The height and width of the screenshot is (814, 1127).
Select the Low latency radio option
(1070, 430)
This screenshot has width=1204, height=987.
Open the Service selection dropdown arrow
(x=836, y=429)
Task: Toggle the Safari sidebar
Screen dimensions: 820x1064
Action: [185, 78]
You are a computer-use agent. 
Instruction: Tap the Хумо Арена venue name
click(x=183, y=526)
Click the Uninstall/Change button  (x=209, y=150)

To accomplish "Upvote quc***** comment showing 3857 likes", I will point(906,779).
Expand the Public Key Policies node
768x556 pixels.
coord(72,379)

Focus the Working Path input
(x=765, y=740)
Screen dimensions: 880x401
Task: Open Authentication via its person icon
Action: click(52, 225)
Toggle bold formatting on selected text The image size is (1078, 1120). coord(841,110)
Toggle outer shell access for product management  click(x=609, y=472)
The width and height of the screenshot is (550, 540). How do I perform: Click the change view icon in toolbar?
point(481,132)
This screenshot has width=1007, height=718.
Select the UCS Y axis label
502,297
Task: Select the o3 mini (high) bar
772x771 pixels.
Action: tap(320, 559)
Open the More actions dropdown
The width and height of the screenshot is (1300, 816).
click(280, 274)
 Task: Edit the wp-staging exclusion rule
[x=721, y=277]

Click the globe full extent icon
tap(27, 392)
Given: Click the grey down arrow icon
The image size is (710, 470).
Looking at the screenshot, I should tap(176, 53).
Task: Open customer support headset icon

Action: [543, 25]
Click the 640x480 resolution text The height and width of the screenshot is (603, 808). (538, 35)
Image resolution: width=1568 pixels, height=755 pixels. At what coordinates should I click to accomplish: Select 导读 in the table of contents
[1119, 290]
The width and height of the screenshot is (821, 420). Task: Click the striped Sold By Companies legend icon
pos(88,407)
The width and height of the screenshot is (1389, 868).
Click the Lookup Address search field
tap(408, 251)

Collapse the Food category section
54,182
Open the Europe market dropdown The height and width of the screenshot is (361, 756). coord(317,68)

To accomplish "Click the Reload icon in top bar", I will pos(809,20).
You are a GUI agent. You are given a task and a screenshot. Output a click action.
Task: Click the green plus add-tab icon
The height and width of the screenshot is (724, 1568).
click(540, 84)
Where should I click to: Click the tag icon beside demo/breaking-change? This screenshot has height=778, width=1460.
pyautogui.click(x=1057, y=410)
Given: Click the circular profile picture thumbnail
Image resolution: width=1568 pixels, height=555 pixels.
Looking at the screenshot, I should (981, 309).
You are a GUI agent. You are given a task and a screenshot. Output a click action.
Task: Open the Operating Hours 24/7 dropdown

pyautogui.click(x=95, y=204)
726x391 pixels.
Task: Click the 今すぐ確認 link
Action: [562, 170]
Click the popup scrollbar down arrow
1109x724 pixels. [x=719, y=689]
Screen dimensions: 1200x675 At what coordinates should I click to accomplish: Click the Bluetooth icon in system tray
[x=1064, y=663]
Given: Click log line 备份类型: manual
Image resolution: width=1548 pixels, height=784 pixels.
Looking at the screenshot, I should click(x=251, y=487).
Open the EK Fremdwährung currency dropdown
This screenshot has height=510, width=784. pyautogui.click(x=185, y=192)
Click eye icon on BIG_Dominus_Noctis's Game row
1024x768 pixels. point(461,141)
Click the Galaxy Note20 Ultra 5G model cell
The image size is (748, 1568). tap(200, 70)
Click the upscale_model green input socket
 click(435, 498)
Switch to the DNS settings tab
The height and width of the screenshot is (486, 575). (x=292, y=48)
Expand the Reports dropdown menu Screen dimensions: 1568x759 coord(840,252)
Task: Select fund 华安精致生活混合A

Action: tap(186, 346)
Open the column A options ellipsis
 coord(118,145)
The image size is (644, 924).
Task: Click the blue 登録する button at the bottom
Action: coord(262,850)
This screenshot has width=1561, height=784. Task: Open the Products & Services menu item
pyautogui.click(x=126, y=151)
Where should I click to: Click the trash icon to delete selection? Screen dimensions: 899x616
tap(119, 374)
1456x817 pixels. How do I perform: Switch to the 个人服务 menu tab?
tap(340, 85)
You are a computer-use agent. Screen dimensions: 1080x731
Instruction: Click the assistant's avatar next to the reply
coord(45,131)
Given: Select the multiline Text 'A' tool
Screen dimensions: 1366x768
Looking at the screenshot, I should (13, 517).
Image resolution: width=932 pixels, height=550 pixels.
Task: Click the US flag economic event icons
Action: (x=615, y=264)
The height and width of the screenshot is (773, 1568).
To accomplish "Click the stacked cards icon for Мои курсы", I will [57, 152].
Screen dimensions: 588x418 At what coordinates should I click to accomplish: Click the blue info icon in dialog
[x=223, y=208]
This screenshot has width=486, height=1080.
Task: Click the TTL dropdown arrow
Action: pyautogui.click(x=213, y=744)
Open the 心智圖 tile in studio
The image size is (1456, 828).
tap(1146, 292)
####################
What is being asked:
Copy every one of these entries word for word.

Right answer:
The height and width of the screenshot is (814, 1127).
Select the Low latency radio option
(1070, 430)
This screenshot has width=1204, height=987.
Open the Service selection dropdown arrow
(x=836, y=429)
Task: Toggle the Safari sidebar
Screen dimensions: 820x1064
Action: [185, 78]
You are a computer-use agent. 
Instruction: Tap the Хумо Арена venue name
click(x=183, y=526)
Click the Uninstall/Change button  (x=209, y=150)

To accomplish "Upvote quc***** comment showing 3857 likes", I will point(906,779).
Expand the Public Key Policies node
768x556 pixels.
coord(72,379)

Focus the Working Path input
(x=765, y=740)
Screen dimensions: 880x401
Task: Open Authentication via its person icon
Action: click(52, 225)
Toggle bold formatting on selected text The image size is (1078, 1120). coord(841,110)
Toggle outer shell access for product management  click(x=609, y=472)
The width and height of the screenshot is (550, 540). How do I perform: Click the change view icon in toolbar?
point(481,132)
This screenshot has width=1007, height=718.
Select the UCS Y axis label
502,297
Task: Select the o3 mini (high) bar
772x771 pixels.
Action: tap(320, 559)
Open the More actions dropdown
The width and height of the screenshot is (1300, 816).
click(280, 274)
 Task: Edit the wp-staging exclusion rule
[x=721, y=277]

Click the globe full extent icon
tap(27, 392)
Given: Click the grey down arrow icon
The image size is (710, 470).
Looking at the screenshot, I should tap(176, 53).
Task: Open customer support headset icon

Action: [543, 25]
Click the 640x480 resolution text The height and width of the screenshot is (603, 808). (538, 35)
Image resolution: width=1568 pixels, height=755 pixels. At what coordinates should I click to accomplish: Select 导读 in the table of contents
[1119, 290]
The width and height of the screenshot is (821, 420). Task: Click the striped Sold By Companies legend icon
pos(88,407)
The width and height of the screenshot is (1389, 868).
Click the Lookup Address search field
tap(408, 251)

Collapse the Food category section
54,182
Open the Europe market dropdown The height and width of the screenshot is (361, 756). coord(317,68)

To accomplish "Click the Reload icon in top bar", I will pos(809,20).
You are a GUI agent. You are given a task and a screenshot. Output a click action.
Task: Click the green plus add-tab icon
The height and width of the screenshot is (724, 1568).
click(540, 84)
Where should I click to: Click the tag icon beside demo/breaking-change? This screenshot has height=778, width=1460.
pyautogui.click(x=1057, y=410)
Given: Click the circular profile picture thumbnail
Image resolution: width=1568 pixels, height=555 pixels.
Looking at the screenshot, I should (981, 309).
You are a GUI agent. You are given a task and a screenshot. Output a click action.
Task: Open the Operating Hours 24/7 dropdown

pyautogui.click(x=95, y=204)
726x391 pixels.
Task: Click the 今すぐ確認 link
Action: [562, 170]
Click the popup scrollbar down arrow
1109x724 pixels. [x=719, y=689]
Screen dimensions: 1200x675 At what coordinates should I click to accomplish: Click the Bluetooth icon in system tray
[x=1064, y=663]
Given: Click log line 备份类型: manual
Image resolution: width=1548 pixels, height=784 pixels.
Looking at the screenshot, I should click(x=251, y=487).
Open the EK Fremdwährung currency dropdown
This screenshot has height=510, width=784. pyautogui.click(x=185, y=192)
Click eye icon on BIG_Dominus_Noctis's Game row
1024x768 pixels. point(461,141)
Click the Galaxy Note20 Ultra 5G model cell
The image size is (748, 1568). tap(200, 70)
Click the upscale_model green input socket
 click(435, 498)
Switch to the DNS settings tab
The height and width of the screenshot is (486, 575). (x=292, y=48)
Expand the Reports dropdown menu Screen dimensions: 1568x759 coord(840,252)
Task: Select fund 华安精致生活混合A

Action: tap(186, 346)
Open the column A options ellipsis
 coord(118,145)
The image size is (644, 924).
Task: Click the blue 登録する button at the bottom
Action: coord(262,850)
This screenshot has width=1561, height=784. Task: Open the Products & Services menu item
pyautogui.click(x=126, y=151)
Where should I click to: Click the trash icon to delete selection? Screen dimensions: 899x616
tap(119, 374)
1456x817 pixels. How do I perform: Switch to the 个人服务 menu tab?
tap(340, 85)
You are a computer-use agent. Screen dimensions: 1080x731
Instruction: Click the assistant's avatar next to the reply
coord(45,131)
Given: Select the multiline Text 'A' tool
Screen dimensions: 1366x768
Looking at the screenshot, I should (13, 517).
Image resolution: width=932 pixels, height=550 pixels.
Task: Click the US flag economic event icons
Action: (x=615, y=264)
The height and width of the screenshot is (773, 1568).
To accomplish "Click the stacked cards icon for Мои курсы", I will [57, 152].
Screen dimensions: 588x418 At what coordinates should I click to accomplish: Click the blue info icon in dialog
[x=223, y=208]
This screenshot has width=486, height=1080.
Task: Click the TTL dropdown arrow
Action: pyautogui.click(x=213, y=744)
Open the 心智圖 tile in studio
The image size is (1456, 828).
tap(1146, 292)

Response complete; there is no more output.